Most times, I am not even sure I exist. I am wholly and entirely the Descartian subject, however. I walk around with a body from which I feel an arm's length distance. We live together, my body and I, in a tenderly choreographed dialectic. I marvel at it sometimes, so full in its materiality and definitive weight. I wear it like raiment; other times, it wears me. And some very rare times, like when I manage to hold a tree pose, we are one.

Time passes by, and I try hard to hold it down. One of the great joys of my life is to look at old photographs, one by one, and fill in all the lives in between. Somehow, the present moment does not seem to have the same capacity for meaning. My past lives petrified in photographs seem to have been so whole, so lively, so full of pleasures that one could have not imagined in the moment when they were lived. Or maybe they were. Maybe the photographs tell the truth. Here I am smiling, here's the sun, so present, and here, there, and everywhere is the world in all its details. So full of promise that I no longer recognize my present in the wake of such a past. Like Susan Sontag suggests, in my photographs, I collect the world, and I am acquisitive of my own past selves.
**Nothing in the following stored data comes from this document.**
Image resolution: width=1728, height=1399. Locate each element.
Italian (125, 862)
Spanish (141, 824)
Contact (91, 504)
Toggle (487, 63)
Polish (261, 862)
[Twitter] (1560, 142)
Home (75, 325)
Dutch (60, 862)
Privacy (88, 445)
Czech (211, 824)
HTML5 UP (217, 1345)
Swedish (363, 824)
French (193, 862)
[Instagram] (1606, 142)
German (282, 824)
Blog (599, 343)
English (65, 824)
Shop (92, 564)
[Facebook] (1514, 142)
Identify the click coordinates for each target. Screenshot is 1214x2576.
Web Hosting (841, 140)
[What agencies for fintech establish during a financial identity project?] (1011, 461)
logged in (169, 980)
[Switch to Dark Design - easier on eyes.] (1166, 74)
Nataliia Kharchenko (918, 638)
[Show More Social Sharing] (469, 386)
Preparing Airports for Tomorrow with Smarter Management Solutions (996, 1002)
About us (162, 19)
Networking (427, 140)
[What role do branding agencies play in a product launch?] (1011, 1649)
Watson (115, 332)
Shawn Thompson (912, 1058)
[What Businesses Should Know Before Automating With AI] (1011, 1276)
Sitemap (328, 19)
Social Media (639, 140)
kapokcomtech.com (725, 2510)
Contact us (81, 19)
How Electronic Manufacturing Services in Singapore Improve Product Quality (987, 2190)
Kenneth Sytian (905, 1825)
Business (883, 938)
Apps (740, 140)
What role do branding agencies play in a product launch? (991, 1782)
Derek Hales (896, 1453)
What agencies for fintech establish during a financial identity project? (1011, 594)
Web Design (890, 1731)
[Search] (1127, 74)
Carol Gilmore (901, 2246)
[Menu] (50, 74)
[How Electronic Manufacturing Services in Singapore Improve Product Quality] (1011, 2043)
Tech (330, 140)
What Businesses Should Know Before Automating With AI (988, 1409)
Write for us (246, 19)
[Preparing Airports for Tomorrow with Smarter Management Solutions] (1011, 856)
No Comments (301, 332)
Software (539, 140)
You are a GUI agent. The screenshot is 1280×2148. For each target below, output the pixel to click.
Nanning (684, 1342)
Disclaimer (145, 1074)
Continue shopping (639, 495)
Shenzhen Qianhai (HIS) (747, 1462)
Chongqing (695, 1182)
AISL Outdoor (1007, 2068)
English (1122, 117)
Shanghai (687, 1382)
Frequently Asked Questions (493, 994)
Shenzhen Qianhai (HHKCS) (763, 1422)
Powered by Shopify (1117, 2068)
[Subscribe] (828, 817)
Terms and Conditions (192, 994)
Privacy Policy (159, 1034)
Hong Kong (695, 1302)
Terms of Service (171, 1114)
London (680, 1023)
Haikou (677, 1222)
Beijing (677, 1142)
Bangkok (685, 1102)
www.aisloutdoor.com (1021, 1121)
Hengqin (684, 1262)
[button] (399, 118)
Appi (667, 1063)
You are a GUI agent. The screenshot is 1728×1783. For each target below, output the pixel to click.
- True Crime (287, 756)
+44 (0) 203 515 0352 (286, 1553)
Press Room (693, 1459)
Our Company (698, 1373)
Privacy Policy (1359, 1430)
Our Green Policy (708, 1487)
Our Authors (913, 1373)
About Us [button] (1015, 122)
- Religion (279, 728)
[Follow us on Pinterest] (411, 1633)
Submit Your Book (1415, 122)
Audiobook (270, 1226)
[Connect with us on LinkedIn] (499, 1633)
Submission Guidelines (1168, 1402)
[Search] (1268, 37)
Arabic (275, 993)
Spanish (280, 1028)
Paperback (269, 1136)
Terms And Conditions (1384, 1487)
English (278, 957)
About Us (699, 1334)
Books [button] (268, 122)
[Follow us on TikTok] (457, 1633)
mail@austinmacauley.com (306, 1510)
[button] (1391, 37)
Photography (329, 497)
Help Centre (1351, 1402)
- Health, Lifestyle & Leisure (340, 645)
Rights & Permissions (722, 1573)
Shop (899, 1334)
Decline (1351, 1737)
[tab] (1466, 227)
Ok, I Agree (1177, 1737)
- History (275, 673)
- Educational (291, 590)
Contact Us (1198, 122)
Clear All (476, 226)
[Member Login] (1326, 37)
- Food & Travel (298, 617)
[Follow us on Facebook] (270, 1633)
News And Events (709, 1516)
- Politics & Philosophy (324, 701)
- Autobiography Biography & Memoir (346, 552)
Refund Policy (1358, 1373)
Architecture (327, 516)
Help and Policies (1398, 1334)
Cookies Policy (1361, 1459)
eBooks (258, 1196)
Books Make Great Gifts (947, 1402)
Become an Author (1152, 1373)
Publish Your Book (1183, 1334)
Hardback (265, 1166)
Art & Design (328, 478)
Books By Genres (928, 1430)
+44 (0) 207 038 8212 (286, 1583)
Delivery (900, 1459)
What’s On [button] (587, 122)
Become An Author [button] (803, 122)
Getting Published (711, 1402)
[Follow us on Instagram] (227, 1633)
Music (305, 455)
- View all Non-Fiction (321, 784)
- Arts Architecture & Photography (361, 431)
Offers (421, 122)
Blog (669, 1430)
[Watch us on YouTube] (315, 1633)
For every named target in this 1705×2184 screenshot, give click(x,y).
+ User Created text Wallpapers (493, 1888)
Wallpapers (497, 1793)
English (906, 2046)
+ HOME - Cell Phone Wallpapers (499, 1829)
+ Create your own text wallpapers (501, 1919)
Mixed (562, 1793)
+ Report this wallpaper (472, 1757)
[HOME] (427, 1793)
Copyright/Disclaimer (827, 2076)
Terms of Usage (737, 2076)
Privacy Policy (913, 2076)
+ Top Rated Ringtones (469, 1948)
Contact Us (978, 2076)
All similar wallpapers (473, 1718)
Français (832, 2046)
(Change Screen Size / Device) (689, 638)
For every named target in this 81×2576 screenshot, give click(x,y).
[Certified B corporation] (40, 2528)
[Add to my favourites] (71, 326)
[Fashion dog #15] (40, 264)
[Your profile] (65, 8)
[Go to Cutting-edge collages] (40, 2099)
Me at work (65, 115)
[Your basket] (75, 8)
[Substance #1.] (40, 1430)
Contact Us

My anger as a woman is matched often by my anger at being a woman. But I experience gender only when I am named, recognized, interpellated. Or when my body leaks. I am not sure if I have gender, or if gender has me. I do know, as Stuart Hall argues, that I'm sutured into the category of a woman. And that suturing is strong at places, and weak at others. I consider my gender and its experiences as exceptional, and yet shudder when rendered as a fetish. In the same breath, I am, however, fascinated by the unmarked other, masculinity. That which I know very little of, and yet that which I also consider exceptional and fetishize. Perhaps, like a good structuralist, I should know that meaning lies in the relationship betwixt, that strange force-field of back and forth, and standing steady, and lurking known and unknown.

The form of the day fascinates me. I imagine its aspects as if I can see, touch, smell, and feel them. Mornings are pearl grey, mid mornings yellow, afternoons bright ochre, and evenings purple. Nights are bejewelled. There are smells of jasmine, citrus, and lavender. And each part of the day plays a different beat.

I consider all spaces mine and no space mine. I inhabit space and make it my place. When I abandon it, no trace remains. My imprint is large, but treads light. I am writing this in a hotel room constructed of wood, bamboo, and thatch. The bathroom has no roof. My parapharnelia have found place across shelves, floors, and door knobs. It seems that I have been here forever. This is mine, in Gaston Bachelard's words, “a real cosmos in every sense of the word.” When I am gone later today, somebody will sweep and wash every inch, never knowing that this was mine. Another world will have disappeared.

The sea and I are not friends. Perhaps, I should not assume feelings on its behalf. Indifference would rightfully be its right. So, let's say, I am not friends with the sea. However, I can stare at it endlessly as it reminds me with its outward gaze that there it extends far and further than my eye can see. That it dances without me. That its gaze and preoccupations lie elsewhere. We play sometimes. I make contact, stepping slowly into the water, timid and bow-legged, to the point where I can still feel the sandy shore under my feet. This far and no further.

I think of words as solid entities. Between me and the world is always the word. But as many will tell you, the word is the world. It does not mediate; it conjures into being. This body, this pen, these thoughts, this flailing. Sometimes, I can step two inches away from a conversation and watch all of the words floating in the ether as they disconnect from all meaning and structure and intent. I can see and hear them in all their sonorous heaviness, and in that moment, they do not mediate, there is no world, and I cease to exist.

I could tell you so much more about myself, but I fear I will write myself away.